Question

The $H-O-H$ angle in water molecule is about:
A) ${{90}^{\circ }}$
B) ${{180}^{\circ }}$
C) ${{102}^{\circ }}$
D) ${{105}^{\circ }}$

Answer 1

Hint: This is based on the basic concept of VSEPR theory which explains that due to the lone pair- lone pair repulsion, its geometry is not tetrahedral but distorted to bent V-shaped shaped and also there is slight change in the bond angle of tetrahedral also. Now answer the statement.

Complete Solution :
- We can know the bond angle in water molecules through the VSEPR. VSEPR stands for the valence shell electron pair repulsion theory or simply we can say that VSEPR theory. This theory gives us information about the bond angles, bond length etc.

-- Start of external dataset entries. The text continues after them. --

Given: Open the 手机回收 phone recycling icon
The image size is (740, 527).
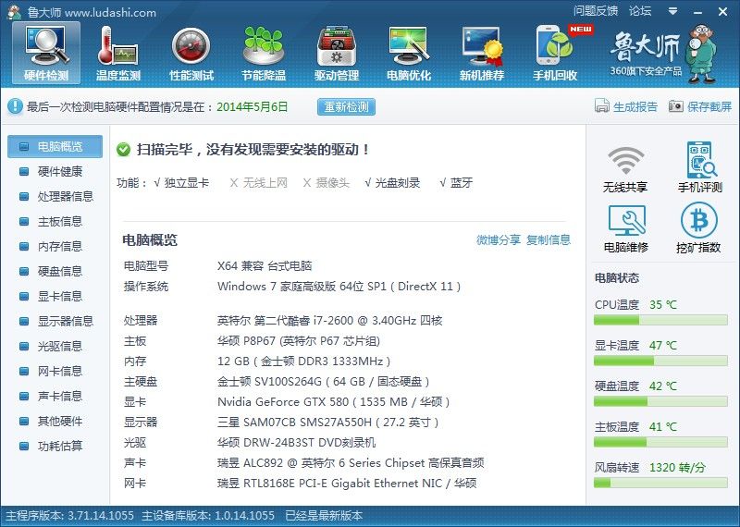Looking at the screenshot, I should tap(555, 53).
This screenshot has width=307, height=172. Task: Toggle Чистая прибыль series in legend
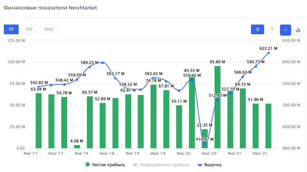(109, 165)
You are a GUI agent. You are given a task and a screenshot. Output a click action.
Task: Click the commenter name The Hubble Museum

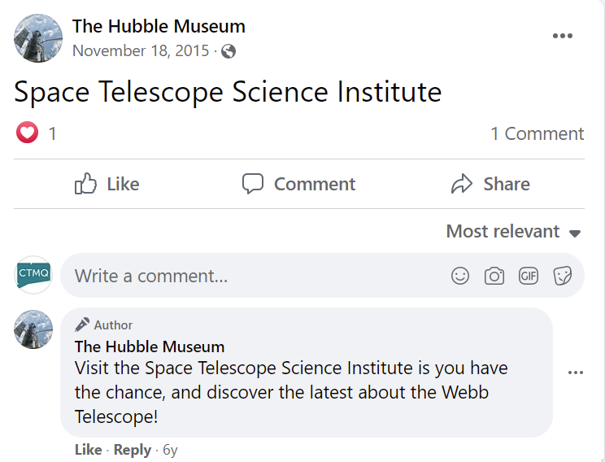click(x=150, y=347)
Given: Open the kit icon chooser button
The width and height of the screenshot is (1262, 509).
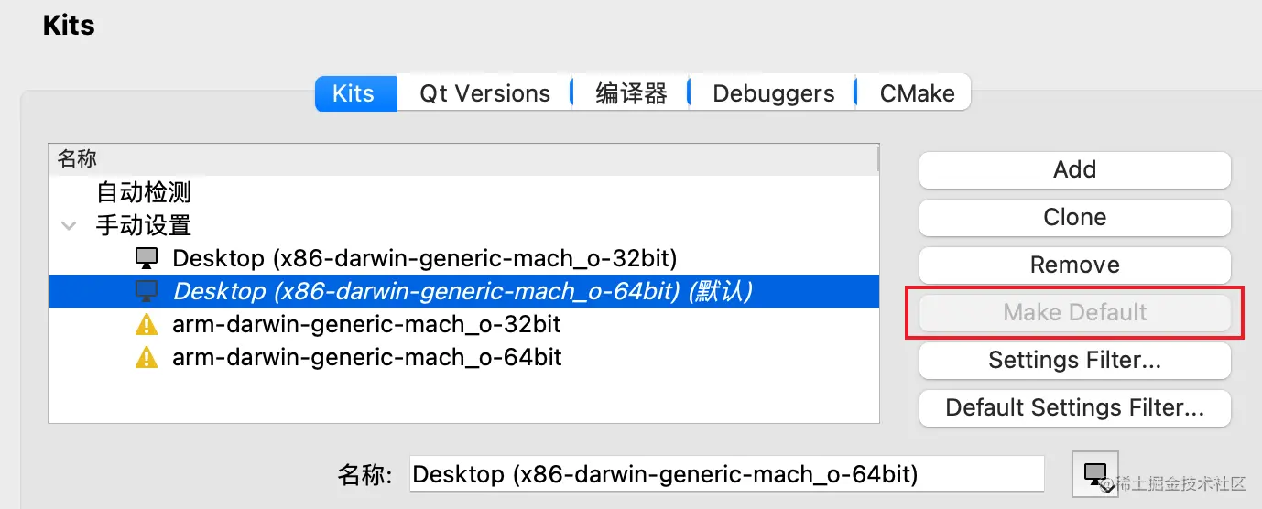Looking at the screenshot, I should [1094, 473].
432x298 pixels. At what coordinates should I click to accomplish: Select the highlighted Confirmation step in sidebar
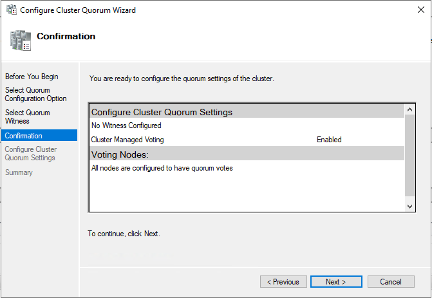pyautogui.click(x=39, y=136)
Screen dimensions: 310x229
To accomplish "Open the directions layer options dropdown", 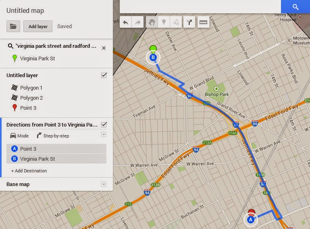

Now considering the statement:
In a water molecule, we know that there are two hydrogen atoms which are attached to the one oxygen atom with the oxygen atom being the central atom.
- The electronic configuration of the oxygen atom in the ground state is as 2, 6 i.e. it has 6 electrons in its outermost valence.
- The two hydrogen atoms contribute one electron each and therefore, the oxygen is left with a total of four electrons which are present in the form of two lone pairs.
- Therefore, for the coordination number 4 that is total of eight electrons or 4 electron pairs the hybridization of the water molecule is $s{{p}^{3}}$ and the geometry for this hybridization is tetrahedral and its bond angle should be ${{109}^{\circ }}{{5}^{'}}$ but due to lone pair repulsion, its bond angle reduces to ${{104}^{0}}5'$. So, thus, water has bent V-shaped structure and therefore is considered to have distorted tetrahedral geometry.
The structure of water molecule is as:
               

So, the $H-O-H$ angle in water molecules is about ${{104}^{0}}5'$.
So, the correct answer is “Option D”.

Note: The major disadvantage of the VSEPR theory is that it fails to determine the shapes and geometry for isoelectronic molecules and is also unable to explain why atomic orbital overlaps with each other.